Für die Reinigung im Speziellen und auch für die Prozesskettenfunktion der Technischen Sauberkeit entstehen hier mehrere Aufgabenfelder, die teils völlig neue Herausforderungen in sich bergen. Was bedeutet das genau? Grundsätzlich unterscheidet sich die Reinigung von AM-Komponenten in ihren Teilschritten nicht von anderen Reinigungsaufgaben. Zuerst muss die unerwünschte Kontamination von der Bauteiloberfläche gelöst werden. Dann muss sie, entsprechend dem Grad der geforderten Sauberkeit, aus dem Umfeld des Bauteils entfernt werden. Im nächsten Schritt ist die Re- beziehungsweise Crosskontamination zuverlässig zu vermeiden. Des Weiteren ist dieser Ablauf in die Gesamtprozesskette zu integrieren.

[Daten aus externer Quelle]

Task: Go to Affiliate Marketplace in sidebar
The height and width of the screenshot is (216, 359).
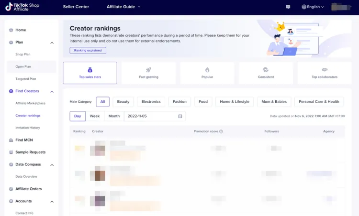Action: [x=31, y=103]
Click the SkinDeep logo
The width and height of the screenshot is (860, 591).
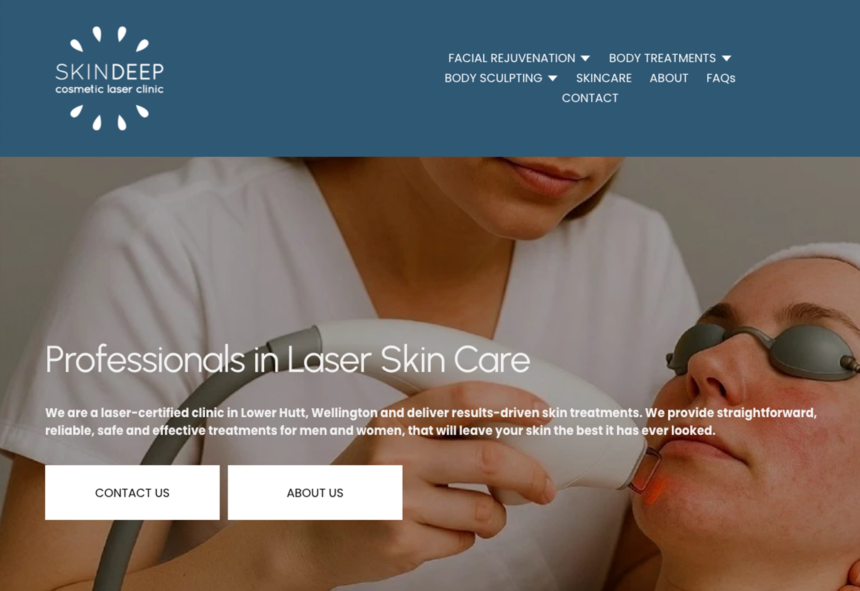109,78
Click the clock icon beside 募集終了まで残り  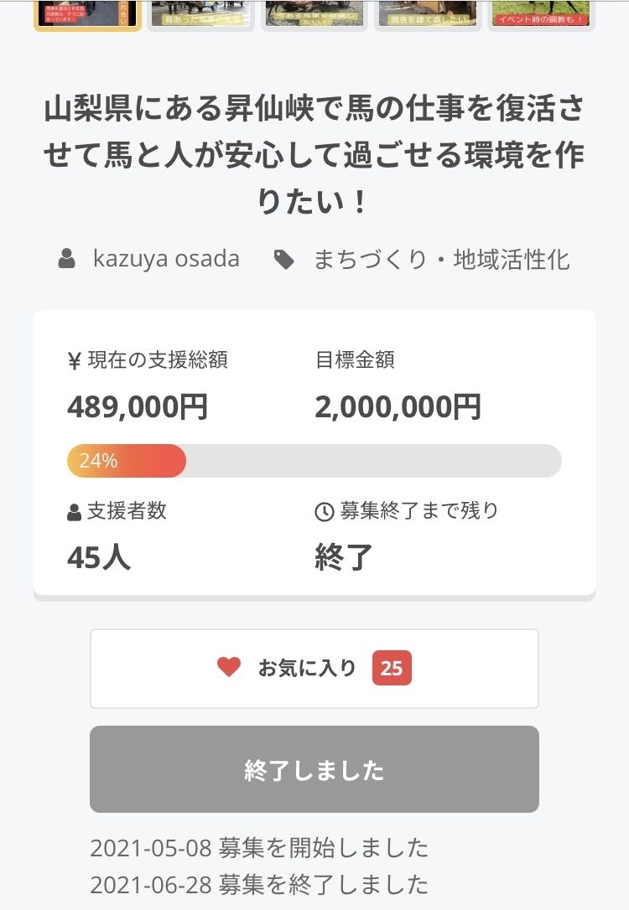tap(324, 512)
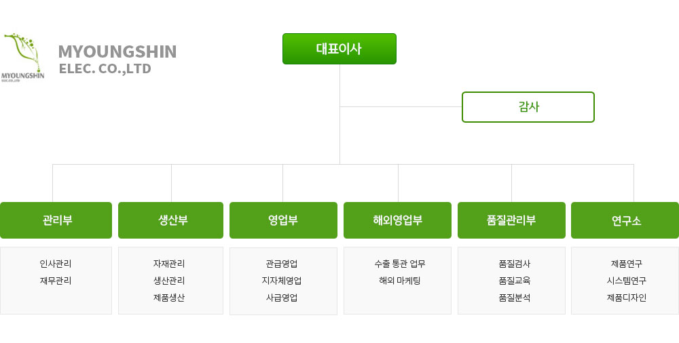Choose 지자체영업 under 영업부
This screenshot has width=679, height=343.
point(282,281)
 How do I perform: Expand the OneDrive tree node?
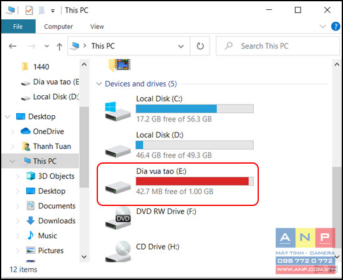pyautogui.click(x=12, y=131)
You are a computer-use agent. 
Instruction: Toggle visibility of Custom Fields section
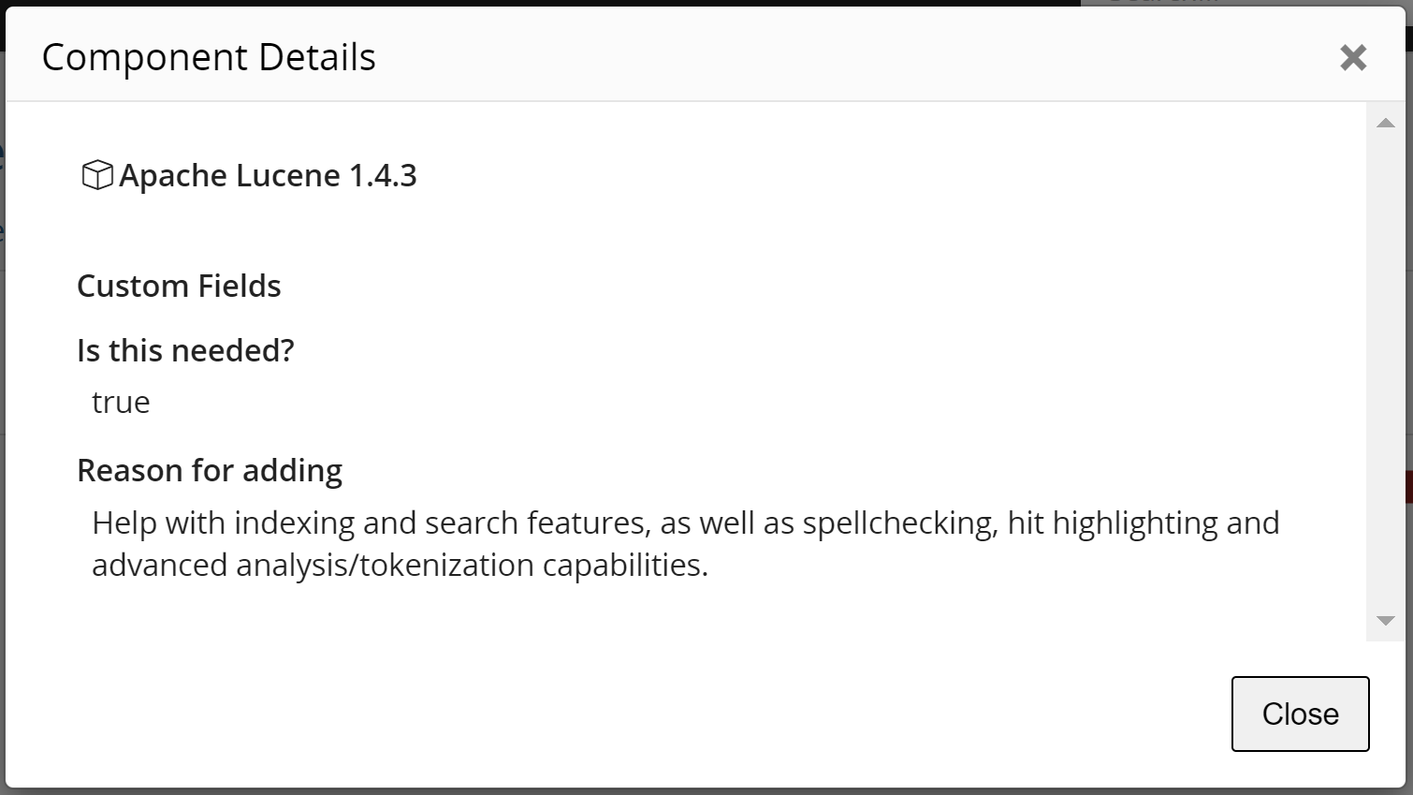pos(179,286)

Orientiert an dem jeweiligen Grad an geforderter Technischer Sauberkeit sind hier jeweils folgende Fragen zu klären: Müssen AM-Fertigungsrückstände – das heißt Pulver und Stützstrukturen – beseitigt werden? Schränkt die jeweilige Geometrie den Einsatz geeigneter Reinigungsverfahren ein? Gibt es Kontaminationsquellen – also leicht bis schwer anhaftende Kontaminationen – die zur nicht planbaren Ablösung von der Bauteiloberfläche führen? Besteht die Gefahr, dass Folgeprozesse – zum Beispiel Zerspanung – zu einer zusätzlichen Kontamination führen, möglicherweise auch in der Innenstruktur?

Neben der Beseitigung der Fertigungsrückstände (Reinigen 1) stellt die Geometrie additiv gefertigter Bauteile für das Reinigen 2 eine besondere Herausforderung dar (Bild: LPW)

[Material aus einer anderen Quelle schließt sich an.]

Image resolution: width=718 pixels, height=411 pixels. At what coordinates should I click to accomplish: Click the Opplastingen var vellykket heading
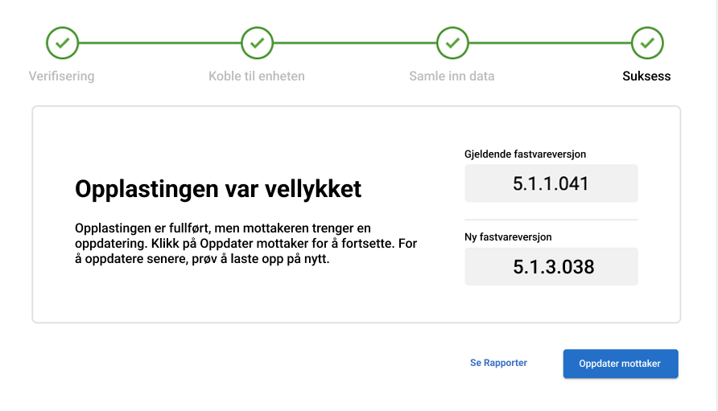pos(218,189)
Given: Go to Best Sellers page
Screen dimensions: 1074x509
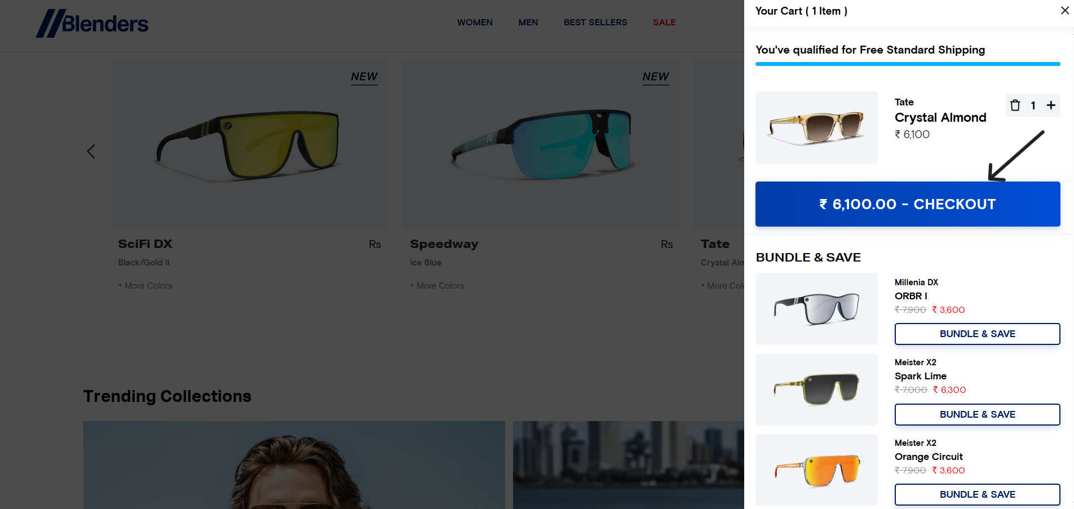Looking at the screenshot, I should coord(595,23).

Die ewige Partikelquelle und die versteckte Kontamination

Wie auch bei der klassischen Reinigung nach der Zerspanung ist es beim AM-Prozess unabdingbare Voraussetzung, dass ein Bauteil an sich überhaupt reinigbar ist. Dies hängt von verschiedenen Faktoren ab. Zum einenn muss das Material von seinem Gefüge und seiner Konsistenz her homogen sein und darf sich durch Waschmechanik, Temperatur, Chemie über die Zeit nicht unkontrolliert auflösen. Weiterhin spielt die Erreichbarkeit von Verunreinigungen und möglicher Austransport eine wichtige Rolle, außerem dürfen Kontaminationen nicht fest mit dem Grundmaterial verbunden sein – bei AM-Prozessen sind es ungewollte Agglomerate beziehungsweise Ansinterungen von Pulverresten. Und natürlich darf ein spezifischer Grad an Magnetismus nicht überschritten sein. Bis auf die Pulveranhaftung sind diese Parameter nicht wirklich neu – in der Kombination mit den potenziell komplexeren Geometrien jedoch eine echte Challenge. Während man bisher etwa über diverse Entgratverfahren die geforderten Voraussetzungen schafft, sind in der Additiven Fertigung Technologien im Vorprozess zu finden, welche die beeinflussenden Pulveranhaftungen beseitigen. Hier könnte sich eine Tür öffnen. In gewissem Sinne von Nachteil, insbesondere beim Metalldruck, sind die relativ rauen Oberflächen der gedruckten Oberflächen.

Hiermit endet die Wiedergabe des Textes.